*** Opening of Record set ***

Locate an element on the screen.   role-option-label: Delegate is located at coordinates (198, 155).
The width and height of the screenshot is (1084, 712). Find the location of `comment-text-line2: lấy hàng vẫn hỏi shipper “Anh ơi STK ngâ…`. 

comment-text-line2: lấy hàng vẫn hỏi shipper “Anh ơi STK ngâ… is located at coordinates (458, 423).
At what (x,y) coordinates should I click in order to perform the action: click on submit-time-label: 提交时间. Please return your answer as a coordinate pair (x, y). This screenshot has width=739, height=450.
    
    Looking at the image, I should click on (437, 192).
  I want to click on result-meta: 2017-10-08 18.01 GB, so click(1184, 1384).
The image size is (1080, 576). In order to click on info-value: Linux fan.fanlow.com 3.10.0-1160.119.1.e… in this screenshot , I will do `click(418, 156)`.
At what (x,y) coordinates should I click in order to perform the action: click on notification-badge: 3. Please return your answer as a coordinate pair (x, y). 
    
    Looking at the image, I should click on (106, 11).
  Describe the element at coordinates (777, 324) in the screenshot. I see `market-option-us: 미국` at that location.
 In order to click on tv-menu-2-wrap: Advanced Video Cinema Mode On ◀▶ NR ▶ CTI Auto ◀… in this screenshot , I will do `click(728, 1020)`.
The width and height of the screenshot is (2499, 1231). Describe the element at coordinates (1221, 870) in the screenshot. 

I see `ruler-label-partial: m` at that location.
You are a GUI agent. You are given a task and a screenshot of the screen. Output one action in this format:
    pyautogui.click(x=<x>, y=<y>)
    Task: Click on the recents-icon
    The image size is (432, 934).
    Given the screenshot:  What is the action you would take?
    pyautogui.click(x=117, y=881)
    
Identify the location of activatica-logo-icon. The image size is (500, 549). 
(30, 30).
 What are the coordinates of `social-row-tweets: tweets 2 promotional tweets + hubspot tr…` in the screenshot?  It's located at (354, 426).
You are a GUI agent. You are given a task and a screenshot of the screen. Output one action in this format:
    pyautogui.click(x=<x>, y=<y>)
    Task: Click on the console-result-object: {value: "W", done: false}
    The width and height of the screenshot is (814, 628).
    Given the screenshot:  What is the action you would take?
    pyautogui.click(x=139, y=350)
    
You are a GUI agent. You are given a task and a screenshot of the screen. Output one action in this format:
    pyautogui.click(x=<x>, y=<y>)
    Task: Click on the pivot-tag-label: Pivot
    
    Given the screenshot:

*** Close of Record set ***

Your objective:
List each line of the records above that contains the string "icon". Case counts.

Solution to this task:
    Task: Click on the recents-icon
Identify the location of activatica-logo-icon. The image size is (500, 549). 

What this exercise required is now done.